• [KUTIPAN]

***

Kau pilih kehidupan yang lebih senang, mentereng, cukup uang, berenang di dalam emas, bersayap uang kertas. Siapakah di antara kita yang kejam Hayati? Siapa yang telah menghalangi seorang anak muda yang bercita-cita tinggi menambah pengetahuan tetapi akhirnya terbuang jauh ke Tanah Jawa ini, hilang kampung dan halamannya sehingga dia menjadi anak  yang tertawa di muka ini tetapi menangis di belakang layar. Tidak Hayati, saya tidak kejam. Saya hanya menuruti katamu. Bukankah kau yang meminta dalam suratmu supaya cinta kita itu dihilangkan dan dilupakan saja, diganti dengan persahabatan yang kekal. Permintaan itulah yang saya pegang teguh sekarang. Kau bukan kecintaanku, bukan tunanganku, bukan istriku. Tetapi janda dari orang lain. Maka itu secara seorang sahabat, bahkan secara seorang saudara saya akan kembali teguh memegang janjiku dalam persahabatan itu sebagaimana teguhku dahulu memegang cintaku. Itulah sebabnya dengan segenap ridho hati ini kau ku bawa tinggal di rumahku untuk menunggu suamimu, tetapi kemudian bukan dirinya yang kembali pulang, tapi surat cerai dan kabar yang mengerikan. Maka itu sebagai seorang sahabat pula kau akan ku lepas pulang ke kampungmu, ke tanah asalmu, tanah Minangkabau yang kaya raya, yang beradat, berlembaga, yang tak lapuk dihujan, tak lekang dipanas. Ongkos pulangmu akan saya beri. Demikian pula uang yang kau perlukan. Dan kalau saya masih hidup, sebelum kau mendapat suami lagi Insya Allah kehidupanmu selama di kampung akan saya bantu.

***

• [MASUKAN]
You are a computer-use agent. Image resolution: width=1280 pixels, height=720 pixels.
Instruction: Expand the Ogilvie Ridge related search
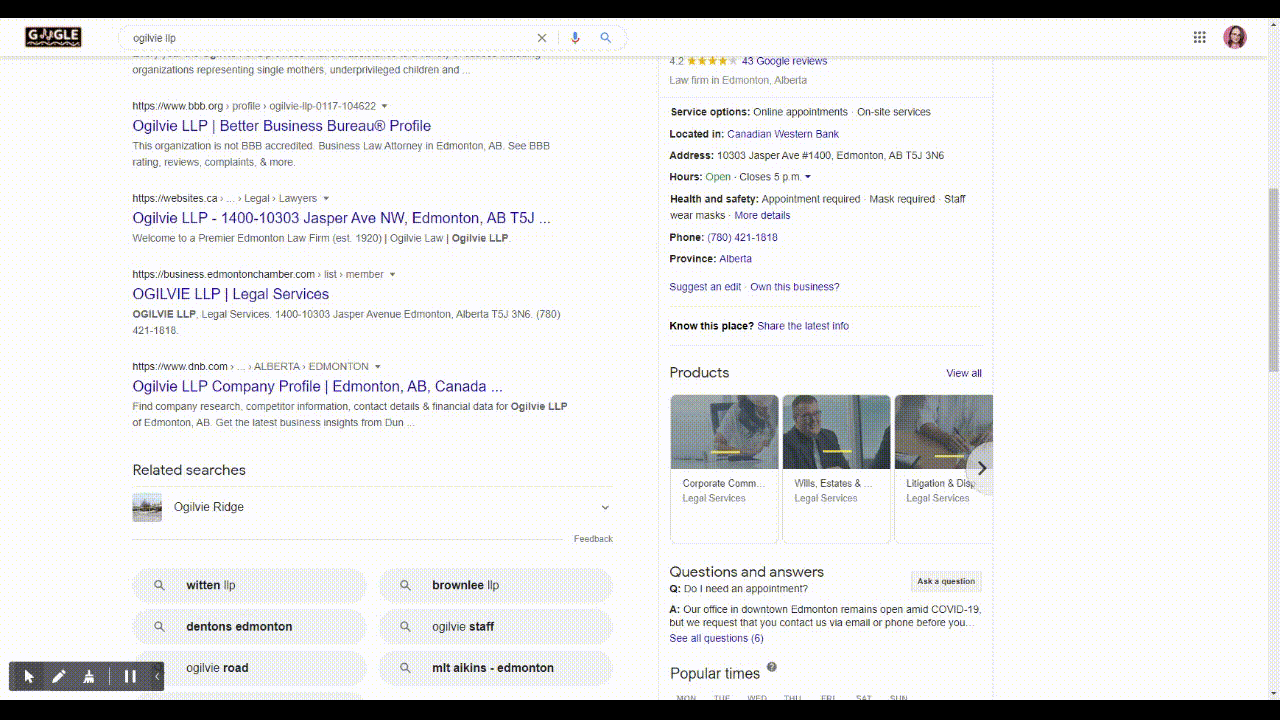pyautogui.click(x=604, y=507)
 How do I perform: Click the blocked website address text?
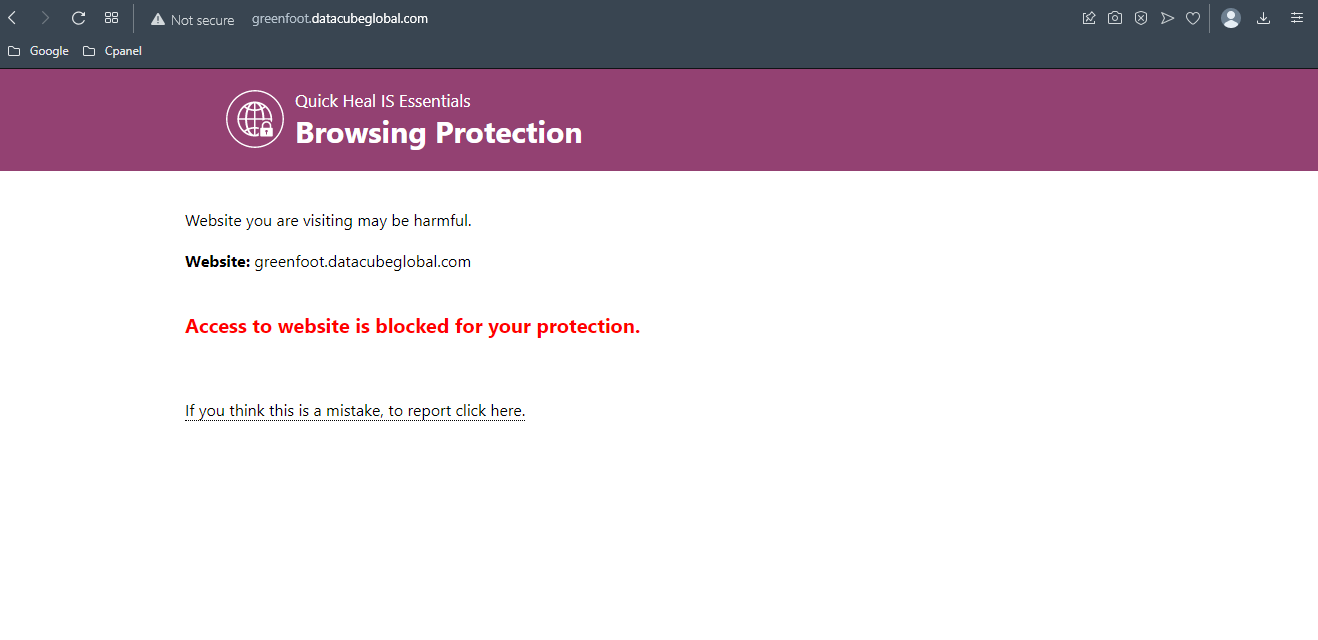(362, 262)
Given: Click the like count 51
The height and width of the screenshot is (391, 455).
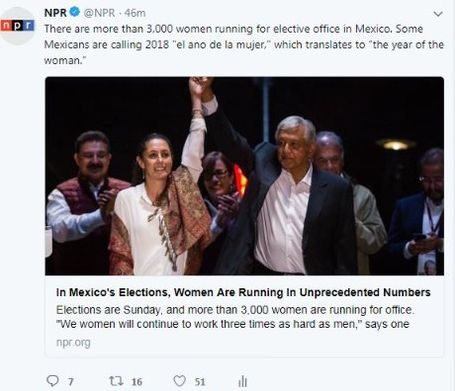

***

• [DAFTAR TUGAS]
(A) Dalam kutipan, tiga hal apa saja yang menurut pembicara bukan lagi Hayati baginya?
(B) Susun setiap baris listing di atas menjadi larik JSON berisi string, satu string untuk satu baris. Lewati baris kosong dan jangan sertakan gambarnya.

• [JAWABAN TIAP TUGAS]
(A) kecintaanku, tunanganku, istriku

(B)
[
  "You are a computer-use agent. Image resolution: width=1280 pixels, height=720 pixels.",
  "Instruction: Expand the Ogilvie Ridge related search",
  "pyautogui.click(x=604, y=507)",
  " How do I perform: Click the blocked website address text?",
  "(362, 262)",
  "Given: Click the like count 51",
  "The height and width of the screenshot is (391, 455)."
]